This study investigates whether Islamic banks in the UK fulfil their broader function of promoting social justice and equality, a notion that scholars and Muslims believe they should be prioritised over profit-making.
Adopting a sociocultural lens, we employ Bourdieu’s concepts of social class and symbolic capital to examine the social dynamics of Muslims, their interactions with Islamic banks, and the extent to which these institutions promote social equality (or perpetuate social inequality) through their products and services. We conducted twenty-eight semi-structured interviews with UK Muslim participants to examine how Islamic banks in the UK reinforce social class divides within the Muslim community through their operations and products.

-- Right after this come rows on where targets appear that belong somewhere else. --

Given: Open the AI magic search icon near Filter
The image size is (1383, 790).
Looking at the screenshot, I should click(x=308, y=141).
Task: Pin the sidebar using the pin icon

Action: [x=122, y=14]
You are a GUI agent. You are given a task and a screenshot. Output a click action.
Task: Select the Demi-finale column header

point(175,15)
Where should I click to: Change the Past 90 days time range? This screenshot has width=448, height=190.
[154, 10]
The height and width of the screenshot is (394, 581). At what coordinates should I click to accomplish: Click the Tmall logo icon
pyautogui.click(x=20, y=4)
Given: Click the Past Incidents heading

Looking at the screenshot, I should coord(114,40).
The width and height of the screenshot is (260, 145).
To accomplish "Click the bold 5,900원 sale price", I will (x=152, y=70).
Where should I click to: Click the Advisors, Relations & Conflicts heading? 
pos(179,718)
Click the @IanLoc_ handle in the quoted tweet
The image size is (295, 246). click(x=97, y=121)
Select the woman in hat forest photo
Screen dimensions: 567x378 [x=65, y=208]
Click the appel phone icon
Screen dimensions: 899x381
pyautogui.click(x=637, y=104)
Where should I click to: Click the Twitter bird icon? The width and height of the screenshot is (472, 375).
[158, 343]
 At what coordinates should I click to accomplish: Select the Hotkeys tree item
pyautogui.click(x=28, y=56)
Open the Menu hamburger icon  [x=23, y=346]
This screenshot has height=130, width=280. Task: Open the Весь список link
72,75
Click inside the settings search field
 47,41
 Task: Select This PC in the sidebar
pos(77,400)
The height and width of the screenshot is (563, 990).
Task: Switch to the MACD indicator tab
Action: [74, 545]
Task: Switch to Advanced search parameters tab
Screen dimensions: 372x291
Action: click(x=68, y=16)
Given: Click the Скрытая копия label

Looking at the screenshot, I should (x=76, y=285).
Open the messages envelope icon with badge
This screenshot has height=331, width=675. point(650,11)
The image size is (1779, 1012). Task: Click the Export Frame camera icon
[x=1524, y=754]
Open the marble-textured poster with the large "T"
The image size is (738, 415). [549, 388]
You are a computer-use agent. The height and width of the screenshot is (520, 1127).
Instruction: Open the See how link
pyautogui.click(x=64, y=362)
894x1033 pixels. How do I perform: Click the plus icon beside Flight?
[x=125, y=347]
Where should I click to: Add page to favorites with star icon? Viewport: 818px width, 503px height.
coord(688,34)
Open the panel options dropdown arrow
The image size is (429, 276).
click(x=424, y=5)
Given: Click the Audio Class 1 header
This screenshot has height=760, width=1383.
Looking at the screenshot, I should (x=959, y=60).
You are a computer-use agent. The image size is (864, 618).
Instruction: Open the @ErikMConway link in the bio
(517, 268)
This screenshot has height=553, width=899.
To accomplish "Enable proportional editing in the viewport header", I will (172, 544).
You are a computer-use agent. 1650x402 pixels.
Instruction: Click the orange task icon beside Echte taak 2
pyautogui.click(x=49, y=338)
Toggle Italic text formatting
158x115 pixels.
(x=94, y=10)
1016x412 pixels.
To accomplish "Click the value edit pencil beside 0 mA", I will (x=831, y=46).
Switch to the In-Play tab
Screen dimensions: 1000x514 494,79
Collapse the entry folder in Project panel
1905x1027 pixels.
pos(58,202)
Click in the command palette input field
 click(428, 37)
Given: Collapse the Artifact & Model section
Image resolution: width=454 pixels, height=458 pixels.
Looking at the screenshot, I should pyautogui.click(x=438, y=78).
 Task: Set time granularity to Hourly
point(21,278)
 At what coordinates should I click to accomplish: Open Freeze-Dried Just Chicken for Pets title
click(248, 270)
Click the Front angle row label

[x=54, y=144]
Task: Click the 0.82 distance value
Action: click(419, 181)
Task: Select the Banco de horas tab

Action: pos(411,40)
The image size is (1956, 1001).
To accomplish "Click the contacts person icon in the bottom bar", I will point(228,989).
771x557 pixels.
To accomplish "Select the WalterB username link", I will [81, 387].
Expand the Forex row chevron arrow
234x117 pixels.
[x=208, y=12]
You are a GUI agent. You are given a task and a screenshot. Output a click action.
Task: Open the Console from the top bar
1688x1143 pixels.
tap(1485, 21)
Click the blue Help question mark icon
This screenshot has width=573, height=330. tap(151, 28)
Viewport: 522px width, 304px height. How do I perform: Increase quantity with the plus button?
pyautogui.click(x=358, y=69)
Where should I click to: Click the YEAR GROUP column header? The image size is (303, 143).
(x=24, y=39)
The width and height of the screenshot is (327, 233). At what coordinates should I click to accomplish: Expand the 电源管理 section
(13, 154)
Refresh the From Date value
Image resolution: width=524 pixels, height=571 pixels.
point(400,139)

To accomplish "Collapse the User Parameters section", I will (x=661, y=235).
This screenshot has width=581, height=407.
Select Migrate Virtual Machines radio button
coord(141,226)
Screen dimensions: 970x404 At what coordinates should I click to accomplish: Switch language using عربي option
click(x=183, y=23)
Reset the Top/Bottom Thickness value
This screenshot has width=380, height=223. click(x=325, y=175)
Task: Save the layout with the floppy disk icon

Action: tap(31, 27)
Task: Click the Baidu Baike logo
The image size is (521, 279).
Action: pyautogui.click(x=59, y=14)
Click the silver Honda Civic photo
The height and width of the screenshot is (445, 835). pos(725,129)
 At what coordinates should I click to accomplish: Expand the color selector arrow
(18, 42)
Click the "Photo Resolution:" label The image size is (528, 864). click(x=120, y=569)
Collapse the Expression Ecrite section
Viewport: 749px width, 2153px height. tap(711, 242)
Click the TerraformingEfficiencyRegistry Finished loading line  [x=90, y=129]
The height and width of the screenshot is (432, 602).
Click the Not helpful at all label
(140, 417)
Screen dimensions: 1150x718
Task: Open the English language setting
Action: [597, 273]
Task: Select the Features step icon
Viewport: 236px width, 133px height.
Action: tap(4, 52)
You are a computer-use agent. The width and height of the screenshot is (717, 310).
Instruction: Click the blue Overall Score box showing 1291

The analysis highlights concerns about social stratification. While participants expected Islamic banks to offer affordable products that promote fairness and equality, this study suggests that, despite focussing on providing interest-free products, Islamic banks fail to fulfil their broader goal of promoting social equality through their products and services. Instead, these institutions primarily cater to individuals with higher symbolic capital, thereby perpetuating the social class divide.
We recommend practical actions to help mitigate the social and symbolic capital inequalities perpetuated by the current operations of Islamic banks. These actions include ensuring that Islamic banking products and services are accessible to a broader range of Muslims and non-Muslims, regardless of their social and symbolic capital, as well as providing enhanced education and support to improve financial literacy and promote the benefits of Islamic finance.
This study contributes new insights by applying Bourdieu’s theory of symbolic capital to the context of Islamic banking in the UK. It offers a unique and critical perspective on how Islamic banks influence social dynamics and contribute to inequalities within the Muslim community in the UK.